# Heat from dimmers



## emtarnold (Jul 17, 2009)

Hello all I'm new here found the forums looking for high capacity dimmers. Here is my situation. In a residential install the customer speced dimmers for kitchen and dinning room. The kitchen has 860 watts of incandescent light I purchased lutron avanti 1000 watt dimmers but they got warm, I have installed many of these and all have gotten warm to the touch but I have never had a light load this large. I tried the old fashioned bakealite covers still customer not happy. Any suggestions for a dimmer that will handle 1000 watts and remain somewhat cool. Each is in its own single gang box I knew heat would be and issue. There will be no smaller bulbs being put in or redistributing of the loads my customer is very expressive about this. He is a very good customer and I would like to keep him happy. Thank you in advance Frank


----------



## MDShunk (Jan 7, 2007)

You'd need to get the "heat sink" style dimmer for them to run "cool". Dimmers can get something like 40 degrees over ambient, per the mfgr. and be "normal", but customers don't like it. Heat sink dimmers look like sin, but they'll do the trick for you. The face of them is 2-gangs big, but they fit in a single gang box. They will not fit in a gang box.


----------



## Minuteman (Dec 29, 2007)

I don't have an answer for you, maybe some one else will. 

What bothers me is this whole notion that it CAN be fixed. I mean, 860 watts is a lot of heat. It's the old "cake and eat it too" thing. Customer wants the large load, and wants it dimmable, and wants it without heat. Not asking for much.


----------



## MDShunk (Jan 7, 2007)

Basically, if you go get a Lutron (please stick with Lutron, for your own sake) 2000 watt dimmer, it will run quite cool with that 840 watt load. It will just look uglier than you intended since it will have the heat sink.


----------



## emtarnold (Jul 17, 2009)

*thanks to all*

Thank you to all who posted I will order one of the 2k dimmers from lutron appearance aside this does seem to be the best option. Perhaps I can talk the cabinet guys into putting a door over it :laughing:


----------



## Dennis Alwon (May 9, 2009)

Lutron also makes a Nova 1500 watt dimmer which may be cheaper but also may run a bit hotter.
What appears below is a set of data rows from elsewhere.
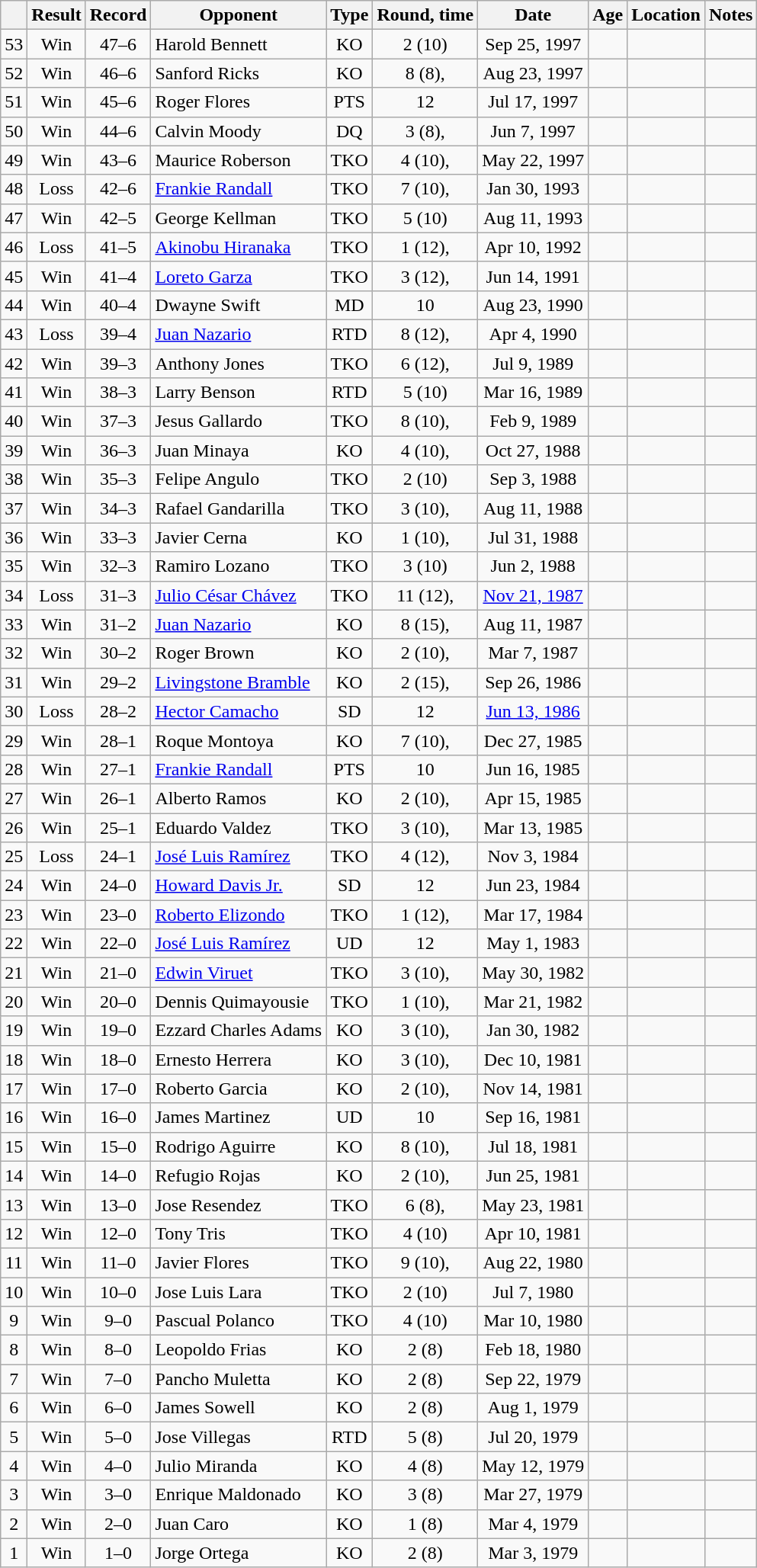
Jul 31, 1988 (534, 537)
36 (14, 537)
Jose Villegas (239, 1437)
32–3 (118, 566)
39–3 (118, 364)
George Kellman (239, 218)
52 (14, 73)
Jul 7, 1980 (534, 1292)
Juan Minaya (239, 451)
Dec 10, 1981 (534, 1060)
23 (14, 915)
Jesus Gallardo (239, 422)
29 (14, 740)
2–0 (118, 1524)
44 (14, 305)
6–0 (118, 1408)
Jun 14, 1991 (534, 276)
1 (14, 1553)
50 (14, 131)
James Sowell (239, 1408)
16–0 (118, 1118)
8 (14, 1350)
Jan 30, 1982 (534, 1031)
Aug 11, 1988 (534, 508)
25 (14, 857)
Ezzard Charles Adams (239, 1031)
Jun 25, 1981 (534, 1176)
26–1 (118, 798)
10–0 (118, 1292)
4–0 (118, 1466)
Jul 17, 1997 (534, 102)
41 (14, 393)
27–1 (118, 769)
4 (8) (425, 1466)
Jul 20, 1979 (534, 1437)
9 (14, 1321)
16 (14, 1118)
44–6 (118, 131)
53 (14, 44)
Oct 27, 1988 (534, 451)
30–2 (118, 653)
34–3 (118, 508)
Nov 21, 1987 (534, 595)
Mar 10, 1980 (534, 1321)
11–0 (118, 1262)
1–0 (118, 1553)
24–0 (118, 886)
20 (14, 1002)
3 (12), (425, 276)
Tony Tris (239, 1233)
Dec 27, 1985 (534, 740)
33 (14, 624)
41–5 (118, 247)
Date (534, 15)
Feb 18, 1980 (534, 1350)
Sep 26, 1986 (534, 682)
Aug 23, 1997 (534, 73)
45 (14, 276)
Ramiro Lozano (239, 566)
13–0 (118, 1204)
Pancho Muletta (239, 1379)
Jul 9, 1989 (534, 364)
Maurice Roberson (239, 160)
46 (14, 247)
7–0 (118, 1379)
26 (14, 827)
37–3 (118, 422)
19 (14, 1031)
Loreto Garza (239, 276)
22 (14, 944)
Jose Resendez (239, 1204)
Record (118, 15)
Pascual Polanco (239, 1321)
Location (666, 15)
24–1 (118, 857)
DQ (349, 131)
Nov 3, 1984 (534, 857)
38–3 (118, 393)
Aug 22, 1980 (534, 1262)
25–1 (118, 827)
11 (14, 1262)
Notes (730, 15)
Roger Flores (239, 102)
Mar 4, 1979 (534, 1524)
41–4 (118, 276)
Sep 16, 1981 (534, 1118)
Result (56, 15)
Mar 21, 1982 (534, 1002)
Mar 17, 1984 (534, 915)
12–0 (118, 1233)
9 (10), (425, 1262)
Refugio Rojas (239, 1176)
Livingstone Bramble (239, 682)
18 (14, 1060)
Jun 2, 1988 (534, 566)
5 (8) (425, 1437)
Alberto Ramos (239, 798)
May 23, 1981 (534, 1204)
Age (608, 15)
MD (349, 305)
Larry Benson (239, 393)
17 (14, 1089)
24 (14, 886)
42–5 (118, 218)
May 1, 1983 (534, 944)
3 (8) (425, 1495)
Mar 27, 1979 (534, 1495)
9–0 (118, 1321)
31 (14, 682)
Javier Cerna (239, 537)
29–2 (118, 682)
40 (14, 422)
Sep 25, 1997 (534, 44)
Edwin Viruet (239, 973)
Jun 23, 1984 (534, 886)
2 (14, 1524)
5 (14, 1437)
Dwayne Swift (239, 305)
Sanford Ricks (239, 73)
Leopoldo Frias (239, 1350)
36–3 (118, 451)
Aug 11, 1987 (534, 624)
45–6 (118, 102)
15 (14, 1147)
43 (14, 334)
34 (14, 595)
15–0 (118, 1147)
Harold Bennett (239, 44)
11 (12), (425, 595)
Apr 10, 1992 (534, 247)
17–0 (118, 1089)
43–6 (118, 160)
3 (10) (425, 566)
6 (8), (425, 1204)
13 (14, 1204)
Jose Luis Lara (239, 1292)
Mar 16, 1989 (534, 393)
48 (14, 189)
14–0 (118, 1176)
23–0 (118, 915)
Apr 4, 1990 (534, 334)
Eduardo Valdez (239, 827)
Sep 3, 1988 (534, 480)
Hector Camacho (239, 711)
Roger Brown (239, 653)
Nov 14, 1981 (534, 1089)
Apr 15, 1985 (534, 798)
7 (14, 1379)
6 (12), (425, 364)
28–1 (118, 740)
19–0 (118, 1031)
39 (14, 451)
32 (14, 653)
38 (14, 480)
30 (14, 711)
Jun 16, 1985 (534, 769)
Ernesto Herrera (239, 1060)
27 (14, 798)
8 (15), (425, 624)
1 (8) (425, 1524)
Julio Miranda (239, 1466)
Jul 18, 1981 (534, 1147)
37 (14, 508)
8 (12), (425, 334)
2 (15), (425, 682)
May 30, 1982 (534, 973)
51 (14, 102)
49 (14, 160)
47 (14, 218)
Opponent (239, 15)
46–6 (118, 73)
8–0 (118, 1350)
8 (8), (425, 73)
Rodrigo Aguirre (239, 1147)
May 22, 1997 (534, 160)
Mar 7, 1987 (534, 653)
Rafael Gandarilla (239, 508)
18–0 (118, 1060)
20–0 (118, 1002)
Roberto Garcia (239, 1089)
Aug 1, 1979 (534, 1408)
Jorge Ortega (239, 1553)
28–2 (118, 711)
14 (14, 1176)
47–6 (118, 44)
3–0 (118, 1495)
Round, time (425, 15)
31–2 (118, 624)
40–4 (118, 305)
Anthony Jones (239, 364)
Howard Davis Jr. (239, 886)
Juan Caro (239, 1524)
21–0 (118, 973)
Jun 13, 1986 (534, 711)
Aug 23, 1990 (534, 305)
Jun 7, 1997 (534, 131)
4 (12), (425, 857)
Roque Montoya (239, 740)
28 (14, 769)
22–0 (118, 944)
Aug 11, 1993 (534, 218)
35–3 (118, 480)
3 (8), (425, 131)
Julio César Chávez (239, 595)
5–0 (118, 1437)
Sep 22, 1979 (534, 1379)
Mar 13, 1985 (534, 827)
Enrique Maldonado (239, 1495)
Javier Flores (239, 1262)
Feb 9, 1989 (534, 422)
6 (14, 1408)
21 (14, 973)
4 (14, 1466)
42 (14, 364)
Apr 10, 1981 (534, 1233)
35 (14, 566)
31–3 (118, 595)
42–6 (118, 189)
May 12, 1979 (534, 1466)
Mar 3, 1979 (534, 1553)
Felipe Angulo (239, 480)
3 (14, 1495)
Jan 30, 1993 (534, 189)
39–4 (118, 334)
Roberto Elizondo (239, 915)
Dennis Quimayousie (239, 1002)
Akinobu Hiranaka (239, 247)
James Martinez (239, 1118)
Type (349, 15)
Calvin Moody (239, 131)
33–3 (118, 537)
It also looks better. They will all get warm to some degree- it is the nature of the beast. 

I believe the 1500 watt is wider than pictured


----------



## ralph (Apr 6, 2008)

Was this switch in a box with other switches /or dimmers ? If you gang a 1000 watt with others, I think that the manufacturer makes you give back some of that available wattage. It could be up to 200 watts, wich would def cause the heating.


----------



## Toronto Sparky (Apr 12, 2009)

As I recall 1500w lutron is double wide and has fins but the cover covers all the fins. Looks O.K. to me. 
Once again they can't be ganged without losing rating big time.


----------